A usura, outro procedimento mafioso. Assim como a máfia faz empréstimos ao
comerciante, que nunca consegue livrar-se de sua dívida e acaba por perder sua loja (ou
a vida), os países são estimulados a investir, muitas vezes artificialmente; armas são
vendidas para que possam lutar contra os países rebeldes, e estes são obrigados pagar
eternamente os juros acumulados na sua divida; passa-se a assim a ser dono da sua
economia.
(...) Para impor o seu credo e justificar a corrida armamentista, os delitos e os
seus crimes sangrentos, o capitalismo sempre invoca ideais generosos: defesa da
democracia, da liberdade, luta contra a ditadura “comunista” e defesa dos valores do
Ocidente, quando, na verdade, ele apenas defende, na maioria das vezes, os interesses de
uma classe poderosa, ou quer apoderar-se das matérias-primas, comandar a produção do
petróleo ou controlar as regiões estratégicas.
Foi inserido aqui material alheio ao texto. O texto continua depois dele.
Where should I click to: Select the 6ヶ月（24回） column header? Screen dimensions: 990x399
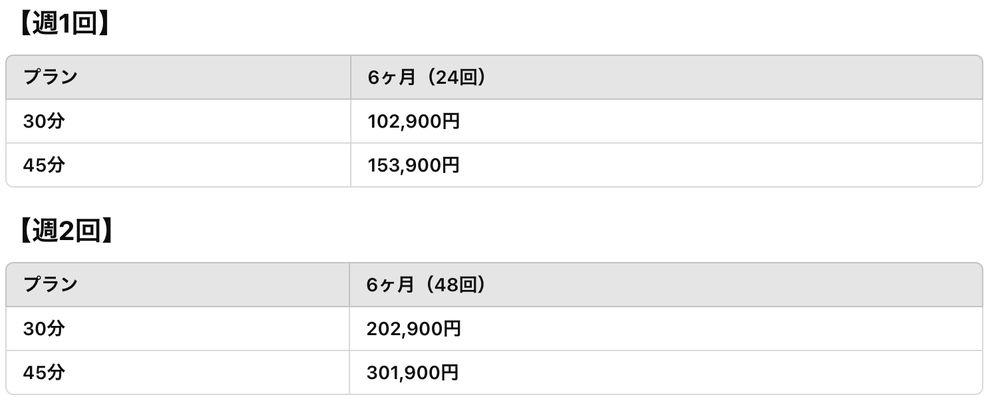(x=667, y=77)
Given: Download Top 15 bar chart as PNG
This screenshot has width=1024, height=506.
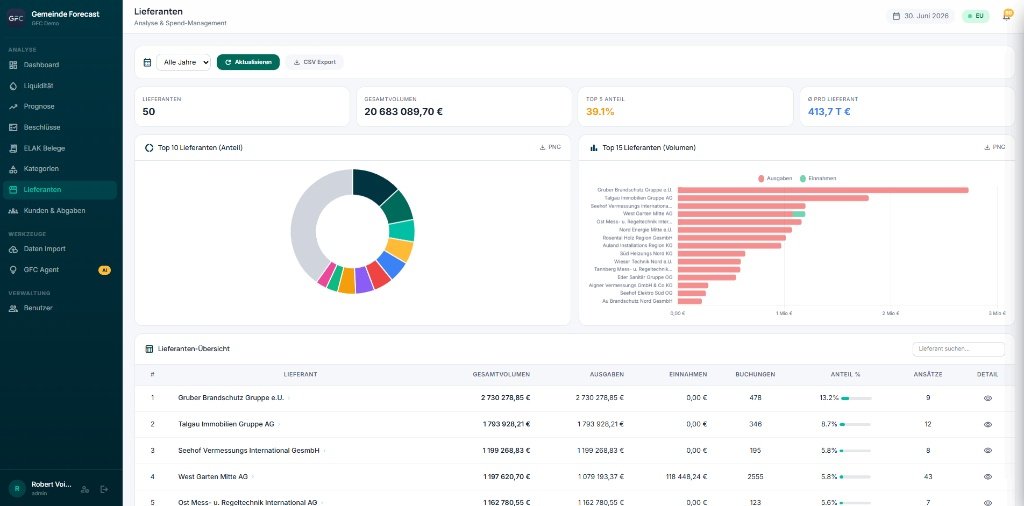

Essa propaganda é difundida por
autoridades econômicas e políticas, por uma imprensa e por meios de comunicação
servis. São os “cães de guarda” já denunciados por Nizan, a Traição dos Clérigos
vigilipendiadas por Julien Benda.
Partidários do liberalismo, arautos dos Estados Unidos, não ouvi a vossa voz
elevar-se contra a destruição do Vietnã, o genocídio indonésio, as atrocidades
perpetradas em nome do liberalismo na América Latina, contra a ajuda americana ao
golpe de Estado de Pinochet, um dos mais sangrentos da Historia, a execução dos
sindicalistas turcos; a vossa indignação era um pouco seletiva: Solidários mas não o
Disk, Budapest mas não a Argélia, Praga mas não Santiago, o Afeganistão mas não
Timor; não vos vi indignarem-se quando se matavam comunistas ou simplesmente
aqueles que queriam dar o poder ao povo ou defender os pobres. Pela vossa
cumplicidade ou pelo vosso silencio, não vos ouço pedir perdão.